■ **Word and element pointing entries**
Begin

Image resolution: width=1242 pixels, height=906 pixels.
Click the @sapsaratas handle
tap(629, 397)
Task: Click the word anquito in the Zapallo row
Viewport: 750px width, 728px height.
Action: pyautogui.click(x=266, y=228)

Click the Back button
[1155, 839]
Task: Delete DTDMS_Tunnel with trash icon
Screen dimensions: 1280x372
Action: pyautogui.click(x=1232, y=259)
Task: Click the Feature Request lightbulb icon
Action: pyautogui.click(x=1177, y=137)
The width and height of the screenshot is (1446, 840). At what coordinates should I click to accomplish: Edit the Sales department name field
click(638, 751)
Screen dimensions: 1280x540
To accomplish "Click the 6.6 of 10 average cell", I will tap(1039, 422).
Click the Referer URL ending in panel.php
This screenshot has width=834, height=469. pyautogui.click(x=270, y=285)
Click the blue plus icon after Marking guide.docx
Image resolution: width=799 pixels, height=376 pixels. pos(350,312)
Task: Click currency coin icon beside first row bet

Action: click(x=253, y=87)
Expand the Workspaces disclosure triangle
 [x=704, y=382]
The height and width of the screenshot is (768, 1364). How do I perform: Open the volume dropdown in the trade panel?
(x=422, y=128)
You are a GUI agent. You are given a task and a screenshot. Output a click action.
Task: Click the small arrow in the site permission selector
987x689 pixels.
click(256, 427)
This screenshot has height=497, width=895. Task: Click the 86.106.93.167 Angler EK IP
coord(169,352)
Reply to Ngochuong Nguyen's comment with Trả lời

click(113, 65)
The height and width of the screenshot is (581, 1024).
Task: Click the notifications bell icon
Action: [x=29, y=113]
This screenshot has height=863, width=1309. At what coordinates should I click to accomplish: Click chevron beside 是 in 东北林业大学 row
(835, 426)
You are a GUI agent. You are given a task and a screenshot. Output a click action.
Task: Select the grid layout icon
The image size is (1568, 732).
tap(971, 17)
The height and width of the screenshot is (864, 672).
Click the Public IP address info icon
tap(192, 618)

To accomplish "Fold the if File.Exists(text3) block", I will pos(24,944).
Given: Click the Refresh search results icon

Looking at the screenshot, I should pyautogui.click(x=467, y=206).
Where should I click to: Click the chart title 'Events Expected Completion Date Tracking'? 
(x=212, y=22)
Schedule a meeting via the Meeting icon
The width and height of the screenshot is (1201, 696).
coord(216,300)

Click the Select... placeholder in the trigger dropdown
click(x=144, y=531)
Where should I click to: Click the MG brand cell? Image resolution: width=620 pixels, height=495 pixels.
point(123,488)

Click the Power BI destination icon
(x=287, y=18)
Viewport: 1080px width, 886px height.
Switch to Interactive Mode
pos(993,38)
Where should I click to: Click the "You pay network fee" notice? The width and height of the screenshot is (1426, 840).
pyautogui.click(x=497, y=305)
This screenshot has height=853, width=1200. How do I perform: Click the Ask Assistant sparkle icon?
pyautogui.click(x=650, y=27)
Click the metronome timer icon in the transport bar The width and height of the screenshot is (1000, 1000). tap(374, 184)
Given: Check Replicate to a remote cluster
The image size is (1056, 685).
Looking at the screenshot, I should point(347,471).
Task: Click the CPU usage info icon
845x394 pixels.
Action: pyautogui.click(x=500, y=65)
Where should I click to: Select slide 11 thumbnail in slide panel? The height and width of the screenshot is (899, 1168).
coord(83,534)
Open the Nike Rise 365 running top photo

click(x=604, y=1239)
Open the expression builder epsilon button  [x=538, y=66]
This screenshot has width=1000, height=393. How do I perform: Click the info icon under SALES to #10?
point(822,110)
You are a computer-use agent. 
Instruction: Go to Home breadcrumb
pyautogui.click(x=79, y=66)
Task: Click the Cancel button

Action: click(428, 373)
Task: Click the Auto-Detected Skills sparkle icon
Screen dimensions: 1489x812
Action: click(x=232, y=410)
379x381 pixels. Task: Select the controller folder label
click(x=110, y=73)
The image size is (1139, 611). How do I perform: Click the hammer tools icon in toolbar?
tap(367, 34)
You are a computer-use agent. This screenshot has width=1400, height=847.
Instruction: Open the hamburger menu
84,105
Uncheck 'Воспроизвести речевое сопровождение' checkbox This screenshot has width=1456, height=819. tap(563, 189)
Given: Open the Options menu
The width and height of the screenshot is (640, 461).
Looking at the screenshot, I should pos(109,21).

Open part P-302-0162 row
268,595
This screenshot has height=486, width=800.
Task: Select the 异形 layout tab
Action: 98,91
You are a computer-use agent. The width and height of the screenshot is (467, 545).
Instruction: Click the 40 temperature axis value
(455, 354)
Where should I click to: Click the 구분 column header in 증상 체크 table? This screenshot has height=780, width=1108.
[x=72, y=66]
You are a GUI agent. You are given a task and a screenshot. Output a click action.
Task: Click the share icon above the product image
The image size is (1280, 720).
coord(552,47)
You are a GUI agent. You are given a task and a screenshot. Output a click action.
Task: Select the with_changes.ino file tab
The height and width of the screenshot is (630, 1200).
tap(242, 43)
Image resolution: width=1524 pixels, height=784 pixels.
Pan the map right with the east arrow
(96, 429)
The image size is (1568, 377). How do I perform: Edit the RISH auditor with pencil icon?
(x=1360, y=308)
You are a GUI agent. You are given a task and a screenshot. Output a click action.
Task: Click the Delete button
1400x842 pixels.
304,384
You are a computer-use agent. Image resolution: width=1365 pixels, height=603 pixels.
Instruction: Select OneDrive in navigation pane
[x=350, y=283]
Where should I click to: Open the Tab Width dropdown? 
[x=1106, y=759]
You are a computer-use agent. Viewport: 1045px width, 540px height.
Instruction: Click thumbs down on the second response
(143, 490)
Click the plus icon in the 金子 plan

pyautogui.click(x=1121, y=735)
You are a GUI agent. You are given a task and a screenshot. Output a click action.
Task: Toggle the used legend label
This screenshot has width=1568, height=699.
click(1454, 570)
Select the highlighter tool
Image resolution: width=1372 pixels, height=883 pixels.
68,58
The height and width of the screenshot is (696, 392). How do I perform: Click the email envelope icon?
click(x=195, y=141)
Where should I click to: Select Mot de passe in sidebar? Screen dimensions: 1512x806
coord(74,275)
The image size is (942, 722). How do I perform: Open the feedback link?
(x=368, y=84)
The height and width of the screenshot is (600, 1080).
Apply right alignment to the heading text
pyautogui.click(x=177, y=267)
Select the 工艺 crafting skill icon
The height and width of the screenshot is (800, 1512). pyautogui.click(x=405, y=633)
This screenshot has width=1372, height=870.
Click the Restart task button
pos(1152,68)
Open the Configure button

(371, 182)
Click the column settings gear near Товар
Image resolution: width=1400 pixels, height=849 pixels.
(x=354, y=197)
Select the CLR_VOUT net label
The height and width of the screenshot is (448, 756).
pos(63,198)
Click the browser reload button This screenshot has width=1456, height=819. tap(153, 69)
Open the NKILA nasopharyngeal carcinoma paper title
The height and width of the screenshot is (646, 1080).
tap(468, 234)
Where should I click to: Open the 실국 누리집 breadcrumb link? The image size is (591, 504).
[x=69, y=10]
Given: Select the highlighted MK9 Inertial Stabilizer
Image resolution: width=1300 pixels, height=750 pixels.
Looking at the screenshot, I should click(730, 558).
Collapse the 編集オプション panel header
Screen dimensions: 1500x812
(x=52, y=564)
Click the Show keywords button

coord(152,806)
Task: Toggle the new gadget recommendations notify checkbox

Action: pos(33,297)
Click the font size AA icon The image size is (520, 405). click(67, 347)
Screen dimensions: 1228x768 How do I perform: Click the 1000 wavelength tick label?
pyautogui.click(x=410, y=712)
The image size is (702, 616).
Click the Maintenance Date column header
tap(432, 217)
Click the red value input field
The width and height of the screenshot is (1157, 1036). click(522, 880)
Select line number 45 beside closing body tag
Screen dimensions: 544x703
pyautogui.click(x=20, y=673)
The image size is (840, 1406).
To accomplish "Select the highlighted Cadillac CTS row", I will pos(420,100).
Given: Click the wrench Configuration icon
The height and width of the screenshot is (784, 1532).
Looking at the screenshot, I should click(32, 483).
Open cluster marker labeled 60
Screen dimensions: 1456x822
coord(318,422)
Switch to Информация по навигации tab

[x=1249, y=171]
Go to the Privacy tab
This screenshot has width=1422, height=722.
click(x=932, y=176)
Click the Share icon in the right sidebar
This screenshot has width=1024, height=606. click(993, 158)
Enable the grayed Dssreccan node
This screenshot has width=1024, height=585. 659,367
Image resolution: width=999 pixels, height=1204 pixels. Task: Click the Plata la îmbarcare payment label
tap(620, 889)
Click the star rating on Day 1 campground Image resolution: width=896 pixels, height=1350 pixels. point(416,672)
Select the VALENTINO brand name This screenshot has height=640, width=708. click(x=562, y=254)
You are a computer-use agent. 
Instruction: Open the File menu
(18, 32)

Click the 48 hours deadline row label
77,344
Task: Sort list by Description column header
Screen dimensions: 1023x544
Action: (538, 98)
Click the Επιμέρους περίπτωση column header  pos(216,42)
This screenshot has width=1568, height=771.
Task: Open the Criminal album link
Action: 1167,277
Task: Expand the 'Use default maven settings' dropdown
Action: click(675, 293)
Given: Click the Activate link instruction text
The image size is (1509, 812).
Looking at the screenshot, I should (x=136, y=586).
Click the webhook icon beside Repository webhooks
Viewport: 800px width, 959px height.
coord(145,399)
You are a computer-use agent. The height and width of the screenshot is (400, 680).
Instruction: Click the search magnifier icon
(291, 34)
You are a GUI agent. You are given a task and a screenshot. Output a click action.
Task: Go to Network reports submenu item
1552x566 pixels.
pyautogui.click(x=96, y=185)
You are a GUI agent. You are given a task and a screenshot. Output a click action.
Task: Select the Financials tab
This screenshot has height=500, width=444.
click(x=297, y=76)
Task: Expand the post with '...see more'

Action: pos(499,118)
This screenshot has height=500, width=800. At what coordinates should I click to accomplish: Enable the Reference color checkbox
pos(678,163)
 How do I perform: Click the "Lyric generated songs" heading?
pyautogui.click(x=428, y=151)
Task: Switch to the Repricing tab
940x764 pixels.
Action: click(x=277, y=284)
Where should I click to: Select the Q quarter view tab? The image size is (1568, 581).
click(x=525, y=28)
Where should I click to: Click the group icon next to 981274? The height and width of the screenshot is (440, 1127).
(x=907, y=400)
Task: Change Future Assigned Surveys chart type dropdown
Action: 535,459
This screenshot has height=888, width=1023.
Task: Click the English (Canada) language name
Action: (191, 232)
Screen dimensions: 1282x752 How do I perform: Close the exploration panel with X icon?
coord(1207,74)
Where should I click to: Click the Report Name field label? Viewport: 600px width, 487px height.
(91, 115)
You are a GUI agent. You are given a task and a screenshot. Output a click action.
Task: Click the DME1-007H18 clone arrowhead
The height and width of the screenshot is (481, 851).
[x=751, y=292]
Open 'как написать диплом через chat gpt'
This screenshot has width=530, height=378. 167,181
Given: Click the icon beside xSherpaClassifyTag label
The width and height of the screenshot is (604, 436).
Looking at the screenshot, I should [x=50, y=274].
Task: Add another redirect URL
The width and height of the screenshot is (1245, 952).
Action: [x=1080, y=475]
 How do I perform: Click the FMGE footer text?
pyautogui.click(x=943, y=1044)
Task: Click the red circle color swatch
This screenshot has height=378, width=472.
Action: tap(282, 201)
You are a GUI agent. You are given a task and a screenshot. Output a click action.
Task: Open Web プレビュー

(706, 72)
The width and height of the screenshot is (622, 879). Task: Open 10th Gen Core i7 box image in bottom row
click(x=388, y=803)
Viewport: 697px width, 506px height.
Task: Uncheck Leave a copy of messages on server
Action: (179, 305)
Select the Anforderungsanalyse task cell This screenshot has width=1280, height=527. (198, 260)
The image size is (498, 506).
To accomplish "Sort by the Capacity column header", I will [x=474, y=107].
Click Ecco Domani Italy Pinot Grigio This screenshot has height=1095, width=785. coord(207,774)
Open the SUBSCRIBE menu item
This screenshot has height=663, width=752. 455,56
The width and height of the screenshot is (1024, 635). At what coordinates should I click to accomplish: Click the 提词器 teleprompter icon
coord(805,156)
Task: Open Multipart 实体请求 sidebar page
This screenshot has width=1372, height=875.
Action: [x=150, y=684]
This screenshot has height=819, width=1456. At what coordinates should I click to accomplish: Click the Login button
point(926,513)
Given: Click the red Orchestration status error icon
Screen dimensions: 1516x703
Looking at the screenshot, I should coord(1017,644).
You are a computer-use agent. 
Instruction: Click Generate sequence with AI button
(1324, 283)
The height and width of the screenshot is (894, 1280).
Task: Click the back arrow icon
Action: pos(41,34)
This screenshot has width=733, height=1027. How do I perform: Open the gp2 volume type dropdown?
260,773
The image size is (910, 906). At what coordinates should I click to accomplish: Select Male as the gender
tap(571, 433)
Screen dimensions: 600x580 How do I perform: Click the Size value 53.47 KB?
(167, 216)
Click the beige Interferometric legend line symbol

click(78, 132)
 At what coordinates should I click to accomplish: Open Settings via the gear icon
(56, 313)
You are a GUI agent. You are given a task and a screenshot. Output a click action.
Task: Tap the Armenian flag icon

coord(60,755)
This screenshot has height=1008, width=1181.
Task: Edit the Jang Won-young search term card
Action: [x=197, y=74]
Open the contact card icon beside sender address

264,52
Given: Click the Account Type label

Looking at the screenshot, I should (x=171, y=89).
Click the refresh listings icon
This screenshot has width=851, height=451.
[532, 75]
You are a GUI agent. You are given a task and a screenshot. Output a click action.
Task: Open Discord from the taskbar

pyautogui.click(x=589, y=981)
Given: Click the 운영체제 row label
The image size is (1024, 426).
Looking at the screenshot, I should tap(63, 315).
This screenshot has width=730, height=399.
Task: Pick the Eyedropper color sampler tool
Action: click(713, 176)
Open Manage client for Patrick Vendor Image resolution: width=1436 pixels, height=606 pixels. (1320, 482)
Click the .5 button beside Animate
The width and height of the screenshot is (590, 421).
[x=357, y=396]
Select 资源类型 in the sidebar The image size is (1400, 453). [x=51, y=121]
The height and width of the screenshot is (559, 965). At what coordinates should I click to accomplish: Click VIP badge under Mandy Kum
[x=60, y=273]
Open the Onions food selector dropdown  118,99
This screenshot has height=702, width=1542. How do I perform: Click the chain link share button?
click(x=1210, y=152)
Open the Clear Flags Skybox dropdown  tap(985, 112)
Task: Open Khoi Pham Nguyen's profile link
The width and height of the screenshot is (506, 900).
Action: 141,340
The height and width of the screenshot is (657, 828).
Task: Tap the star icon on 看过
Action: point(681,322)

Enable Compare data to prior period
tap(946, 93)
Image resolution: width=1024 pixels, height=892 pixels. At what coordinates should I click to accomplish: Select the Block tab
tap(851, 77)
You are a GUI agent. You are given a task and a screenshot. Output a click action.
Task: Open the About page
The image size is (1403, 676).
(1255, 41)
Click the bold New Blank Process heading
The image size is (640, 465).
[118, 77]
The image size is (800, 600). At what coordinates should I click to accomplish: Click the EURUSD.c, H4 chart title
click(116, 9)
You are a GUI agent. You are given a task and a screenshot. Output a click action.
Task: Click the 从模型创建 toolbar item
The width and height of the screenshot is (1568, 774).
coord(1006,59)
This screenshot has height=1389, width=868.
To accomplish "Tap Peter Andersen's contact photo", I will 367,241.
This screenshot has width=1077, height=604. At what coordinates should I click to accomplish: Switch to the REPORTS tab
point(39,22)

End

■ **Your task**
Copy the lines verbatim, beginning with the line that contains "Task: Click the Cancel button" and ending after the line that contains "[x=72, y=66]".

■ **Task response**
Task: Click the Cancel button

Action: click(428, 373)
Task: Click the Auto-Detected Skills sparkle icon
Screen dimensions: 1489x812
Action: click(x=232, y=410)
379x381 pixels. Task: Select the controller folder label
click(x=110, y=73)
The image size is (1139, 611). How do I perform: Click the hammer tools icon in toolbar?
tap(367, 34)
You are a computer-use agent. This screenshot has width=1400, height=847.
Instruction: Open the hamburger menu
84,105
Uncheck 'Воспроизвести речевое сопровождение' checkbox This screenshot has width=1456, height=819. tap(563, 189)
Given: Open the Options menu
The width and height of the screenshot is (640, 461).
Looking at the screenshot, I should pos(109,21).

Open part P-302-0162 row
268,595
This screenshot has height=486, width=800.
Task: Select the 异形 layout tab
Action: 98,91
You are a computer-use agent. The width and height of the screenshot is (467, 545).
Instruction: Click the 40 temperature axis value
(455, 354)
Where should I click to: Click the 구분 column header in 증상 체크 table? This screenshot has height=780, width=1108.
[x=72, y=66]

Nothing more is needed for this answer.